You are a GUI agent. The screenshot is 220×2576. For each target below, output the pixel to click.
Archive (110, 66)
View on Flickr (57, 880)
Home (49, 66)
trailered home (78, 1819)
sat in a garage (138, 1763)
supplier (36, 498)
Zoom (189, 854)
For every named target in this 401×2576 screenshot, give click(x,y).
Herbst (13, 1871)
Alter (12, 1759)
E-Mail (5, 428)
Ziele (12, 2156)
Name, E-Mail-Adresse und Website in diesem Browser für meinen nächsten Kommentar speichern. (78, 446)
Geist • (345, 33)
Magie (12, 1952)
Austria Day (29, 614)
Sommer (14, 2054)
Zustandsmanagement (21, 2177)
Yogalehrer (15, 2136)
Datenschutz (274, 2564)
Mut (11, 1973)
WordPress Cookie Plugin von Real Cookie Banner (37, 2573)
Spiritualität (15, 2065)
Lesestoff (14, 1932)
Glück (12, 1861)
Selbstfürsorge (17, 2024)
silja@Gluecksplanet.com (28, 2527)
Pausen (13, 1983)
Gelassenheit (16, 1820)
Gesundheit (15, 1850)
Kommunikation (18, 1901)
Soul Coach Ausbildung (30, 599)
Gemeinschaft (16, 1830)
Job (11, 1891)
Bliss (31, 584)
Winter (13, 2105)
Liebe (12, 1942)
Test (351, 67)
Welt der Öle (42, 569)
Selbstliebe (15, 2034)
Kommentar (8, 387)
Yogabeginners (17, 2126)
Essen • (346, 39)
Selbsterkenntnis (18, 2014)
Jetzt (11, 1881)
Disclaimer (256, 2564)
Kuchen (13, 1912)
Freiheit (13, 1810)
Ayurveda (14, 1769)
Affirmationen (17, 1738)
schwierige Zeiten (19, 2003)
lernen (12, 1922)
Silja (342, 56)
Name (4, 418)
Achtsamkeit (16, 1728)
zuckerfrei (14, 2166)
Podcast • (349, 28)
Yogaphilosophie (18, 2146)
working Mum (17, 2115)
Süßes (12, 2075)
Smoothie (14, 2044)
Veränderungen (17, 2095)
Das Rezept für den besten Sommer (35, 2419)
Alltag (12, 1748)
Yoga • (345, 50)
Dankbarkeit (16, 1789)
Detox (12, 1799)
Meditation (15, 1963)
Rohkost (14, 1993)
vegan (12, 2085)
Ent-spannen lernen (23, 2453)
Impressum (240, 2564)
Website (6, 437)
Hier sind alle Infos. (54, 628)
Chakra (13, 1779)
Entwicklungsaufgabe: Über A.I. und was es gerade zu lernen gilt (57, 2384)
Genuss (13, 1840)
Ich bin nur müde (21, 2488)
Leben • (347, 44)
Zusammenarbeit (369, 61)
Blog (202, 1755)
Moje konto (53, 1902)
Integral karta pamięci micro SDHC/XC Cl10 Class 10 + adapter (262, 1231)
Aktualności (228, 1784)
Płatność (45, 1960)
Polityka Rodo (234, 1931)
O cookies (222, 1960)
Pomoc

■ EXERCISE DESCRIPTION ■
Retype each record in full, please.

■ FINISHED EXERCISE ■
You are a GUI agent. The screenshot is 220×2576. For each target below, output the pixel to click.
Archive (110, 66)
View on Flickr (57, 880)
Home (49, 66)
trailered home (78, 1819)
sat in a garage (138, 1763)
supplier (36, 498)
Zoom (189, 854)
For every named target in this 401×2576 screenshot, give click(x,y).
Herbst (13, 1871)
Alter (12, 1759)
E-Mail (5, 428)
Ziele (12, 2156)
Name, E-Mail-Adresse und Website in diesem Browser für meinen nächsten Kommentar speichern. (78, 446)
Geist • (345, 33)
Magie (12, 1952)
Austria Day (29, 614)
Sommer (14, 2054)
Zustandsmanagement (21, 2177)
Yogalehrer (15, 2136)
Datenschutz (274, 2564)
Mut (11, 1973)
WordPress Cookie Plugin von Real Cookie Banner (37, 2573)
Spiritualität (15, 2065)
Lesestoff (14, 1932)
Glück (12, 1861)
Selbstfürsorge (17, 2024)
silja@Gluecksplanet.com (28, 2527)
Pausen (13, 1983)
Gelassenheit (16, 1820)
Gesundheit (15, 1850)
Kommunikation (18, 1901)
Soul Coach Ausbildung (30, 599)
Gemeinschaft (16, 1830)
Job (11, 1891)
Bliss (31, 584)
Winter (13, 2105)
Liebe (12, 1942)
Test (351, 67)
Welt der Öle (42, 569)
Selbstliebe (15, 2034)
Kommentar (8, 387)
Yogabeginners (17, 2126)
Essen • (346, 39)
Selbsterkenntnis (18, 2014)
Jetzt (11, 1881)
Disclaimer (256, 2564)
Kuchen (13, 1912)
Freiheit (13, 1810)
Ayurveda (14, 1769)
Affirmationen (17, 1738)
schwierige Zeiten (19, 2003)
lernen (12, 1922)
Silja (342, 56)
Name (4, 418)
Achtsamkeit (16, 1728)
zuckerfrei (14, 2166)
Podcast • (349, 28)
Yogaphilosophie (18, 2146)
working Mum (17, 2115)
Süßes (12, 2075)
Smoothie (14, 2044)
Veränderungen (17, 2095)
Das Rezept für den besten Sommer (35, 2419)
Alltag (12, 1748)
Yoga • (345, 50)
Dankbarkeit (16, 1789)
Detox (12, 1799)
Meditation (15, 1963)
Rohkost (14, 1993)
vegan (12, 2085)
Ent-spannen lernen (23, 2453)
Impressum (240, 2564)
Website (6, 437)
Hier sind alle Infos. (54, 628)
Chakra (13, 1779)
Entwicklungsaufgabe: Über A.I. und was es gerade zu lernen gilt (57, 2384)
Genuss (13, 1840)
Ich bin nur müde (21, 2488)
Leben • (347, 44)
Zusammenarbeit (369, 61)
Blog (202, 1755)
Moje konto (53, 1902)
Integral karta pamięci micro SDHC/XC Cl10 Class 10 + adapter (262, 1231)
Aktualności (228, 1784)
Płatność (45, 1960)
Polityka Rodo (234, 1931)
O cookies (222, 1960)
Pomoc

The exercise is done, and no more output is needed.